Microsoft peering (detailed)

Purpose
  • Microsoft peering provides access to Microsoft public endpoints (like Microsoft 365) and some Azure PaaS services over ExpressRoute without traversing the public internet.
Addressing and advertisement
  • Microsoft peering requires public IP prefixes. You can either:
    • Advertise public prefixes you own (recommended for many scenarios), or
    • Use Microsoft-provided public prefixes where supported (check service-specific docs).
  • BGP is used to advertise and receive Microsoft public prefixes. You must accept the prefixes you need and can filter out the rest.
Route control and filtering
  • Apply route filters to control which Microsoft prefixes are accepted over Microsoft peering. This reduces route table size and limits exposure to only the services you require.
  • Filtering helps in multi-region deployments and when you want to avoid accepting global prefixes that are not relevant to your traffic pattern.
Note on terminology
  • Microsoft peering replaced the older “public peering” terminology. Confirm which services require Microsoft peering and whether private peering / private endpoints may meet your needs instead.

BGP route filtering for Microsoft peering

Why filter
  • Microsoft publishes a large number of public prefixes. Accepting all of them can increase route churn and route table size.
  • Filtering restricts accepted Microsoft prefixes to only those services and regions you need, improving stability and security.
How to filter
  • Use Azure route filters on the ExpressRoute circuit for Microsoft peering.
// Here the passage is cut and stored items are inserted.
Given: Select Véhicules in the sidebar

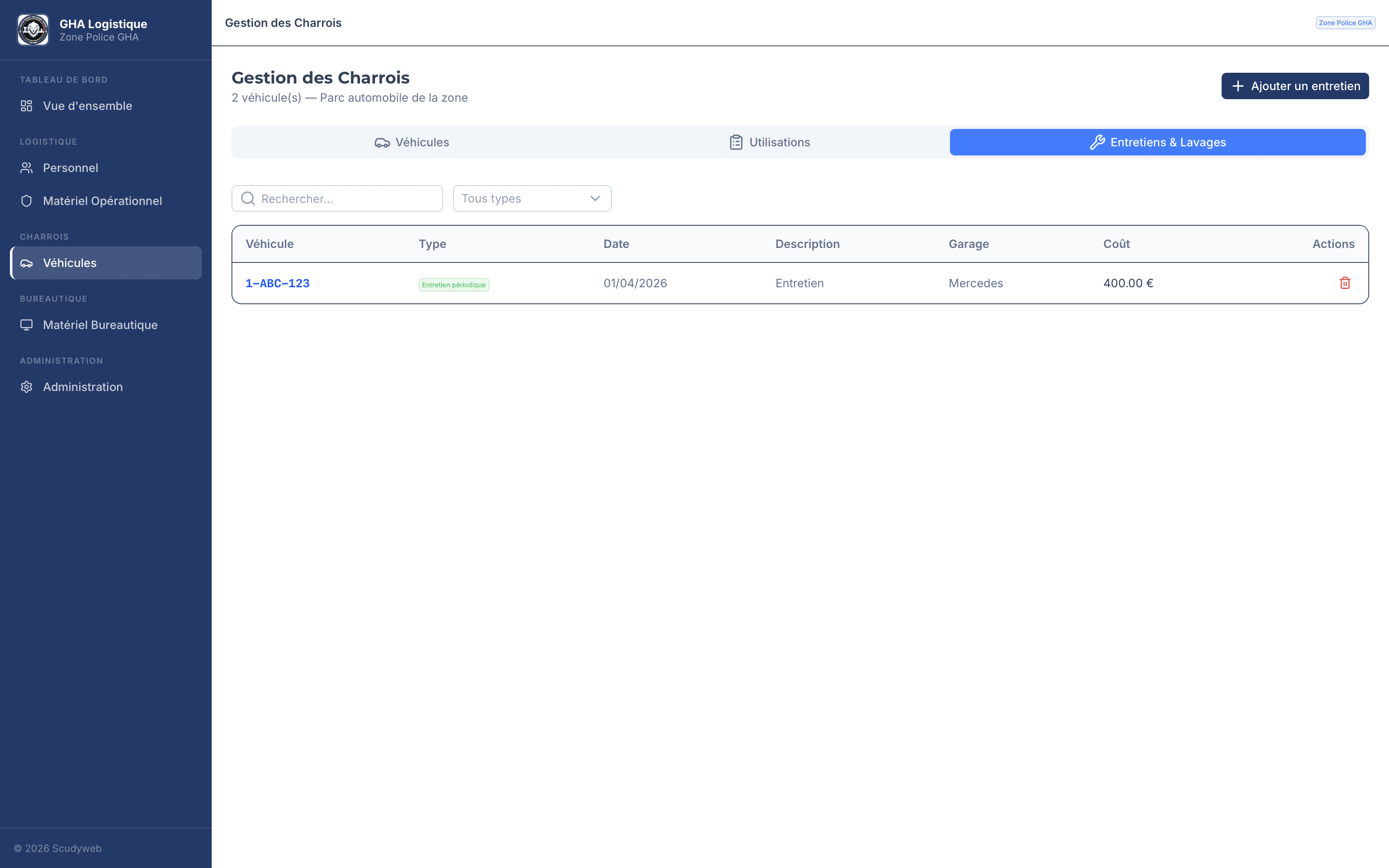Looking at the screenshot, I should [x=69, y=264].
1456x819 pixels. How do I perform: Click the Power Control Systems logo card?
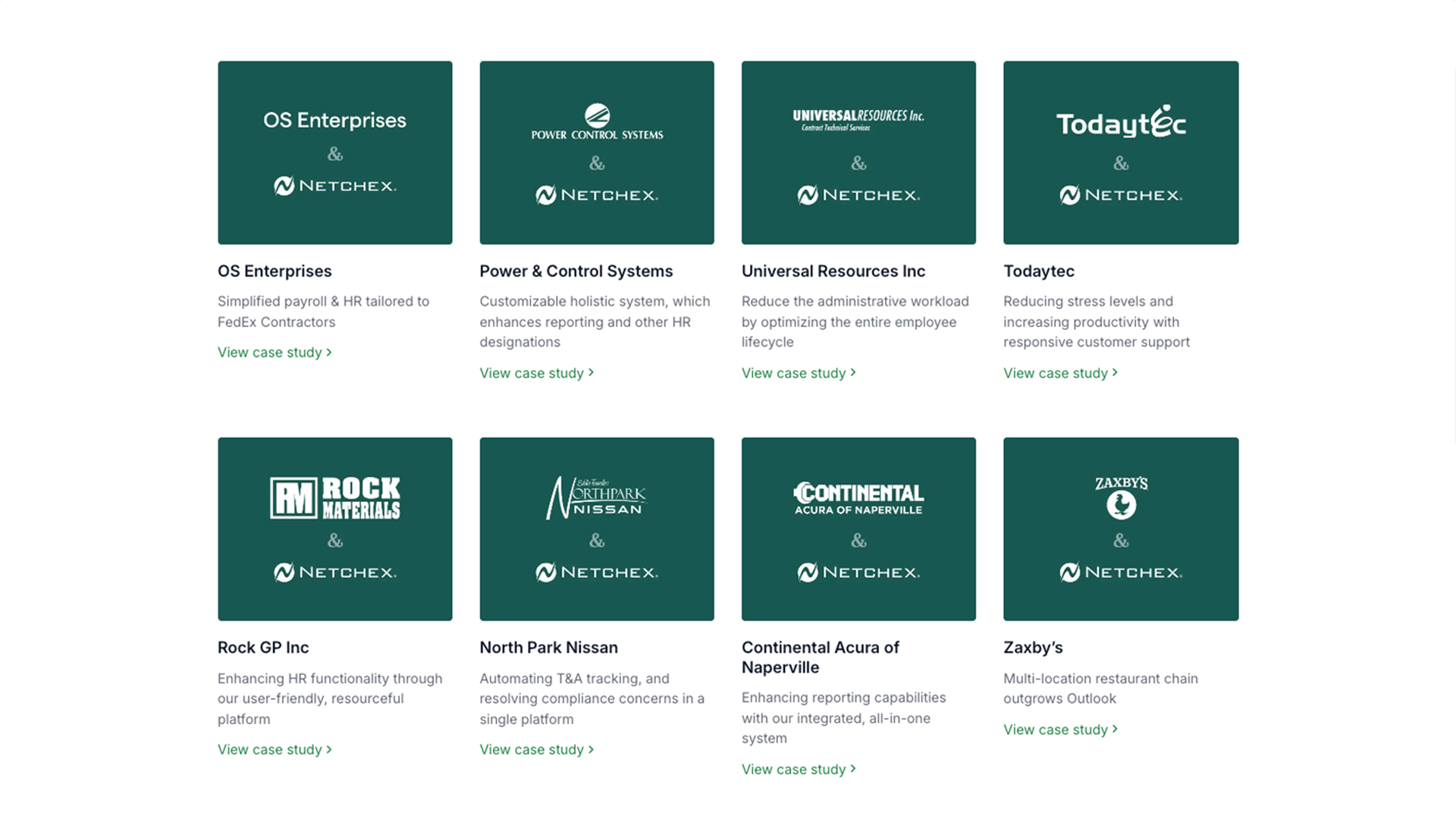coord(596,152)
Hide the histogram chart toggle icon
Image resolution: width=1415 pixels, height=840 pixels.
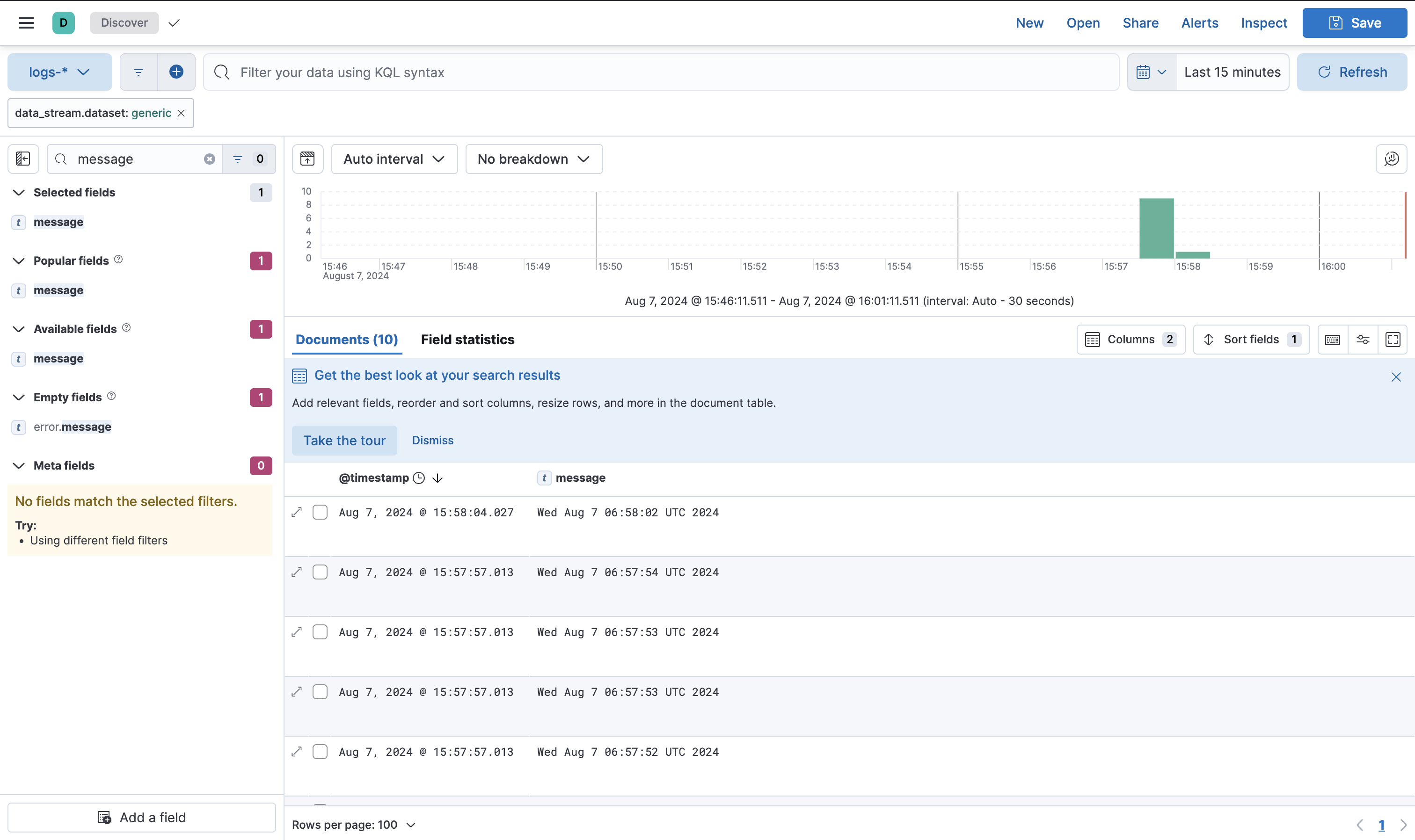pos(307,159)
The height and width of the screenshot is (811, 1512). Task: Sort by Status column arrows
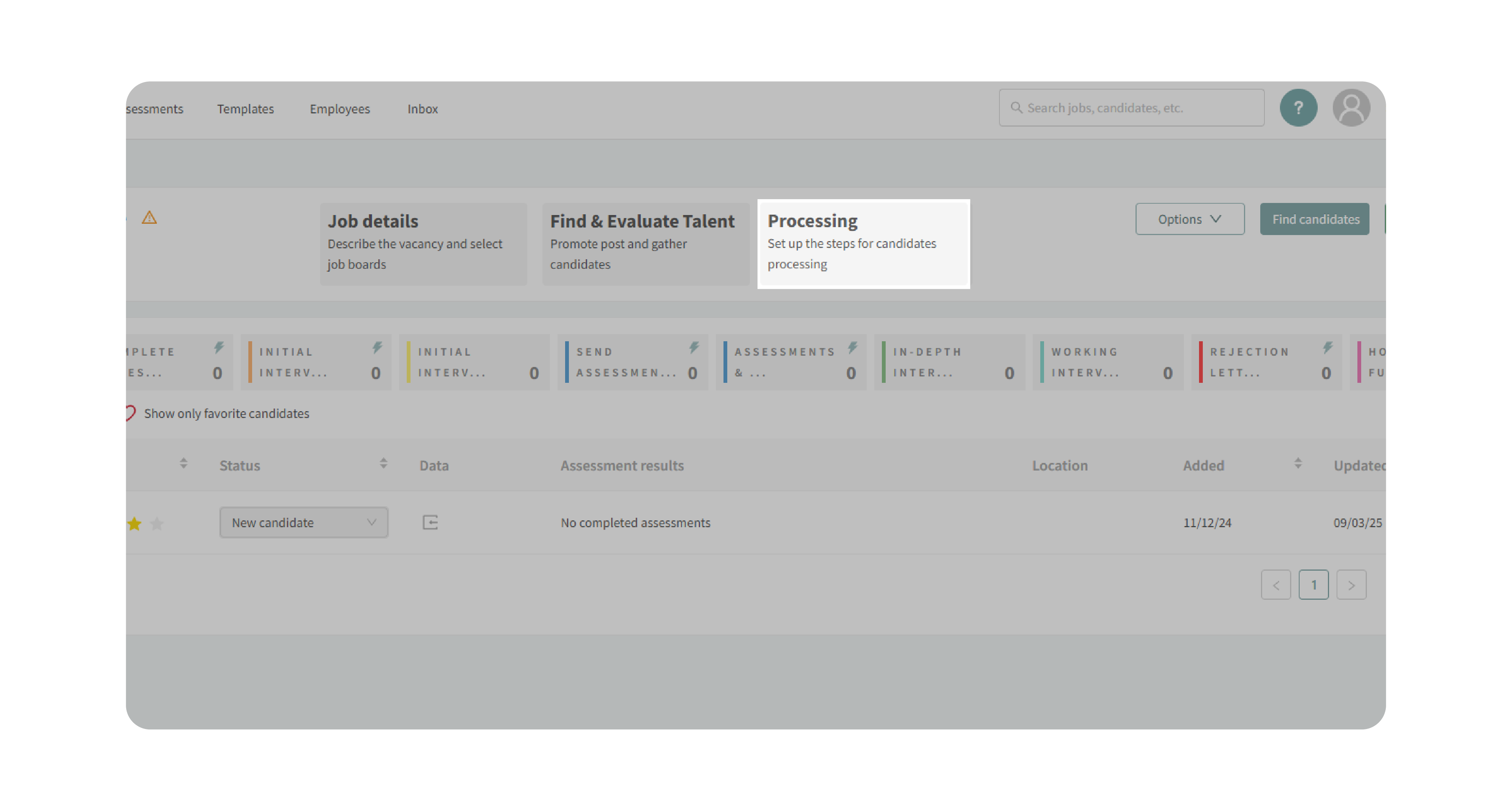point(383,464)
Filters can be applied by service tag or individual prefixes as appropriate.
  • Coordinate filter changes with Microsoft and your network team during maintenance windows to avoid disruption.
Example: conceptual route filter entries (illustrative)
permit 13.107.0.0/16   ! example prefix for Microsoft service
permit 52.239.0.0/16   ! another example prefix
deny 0.0.0.0/0         ! implicitly deny other public prefixes not permitted
(Implement filters via the Azure portal, PowerShell, or ARM templates — check Azure docs for syntax and supported service tags.)

Operational considerations

  • BGP is mandatory for ExpressRoute peerings — ensure you configure stable session parameters (hold timers, multihop if needed, MD5 where supported).
  • Redundancy: ExpressRoute provides redundant Microsoft routers and typically two physical connections. Peer to both sides and plan for failover.
  • IP planning: peering VLANs are point-to-point — avoid overlapping assignments with on-premises or Azure address spaces.
  • Security: advertise only intended prefixes and use route filters for Microsoft peering to limit accepted prefixes.
  • Monitoring: use Azure Monitor, Network Watcher, and your router monitoring tools to detect BGP flaps and traffic anomalies.
If you only require private IP access to Azure (IaaS VMs or private endpoints) and do not need Microsoft public services via ExpressRoute, configure only private peering. Advertise only the prefixes you intend to use and keep Microsoft peering filtered or disabled to reduce exposure.

Summary — what you’ll be able to do after this lesson

  • Distinguish private peering vs Microsoft peering and choose the right peering type for your use case.
  • Design IP addressing and BGP sessions for ExpressRoute peerings.
  • Configure and apply route filters for Microsoft peering to limit accepted prefixes.
  • Implement operational best practices for redundancy, BGP stability, and security.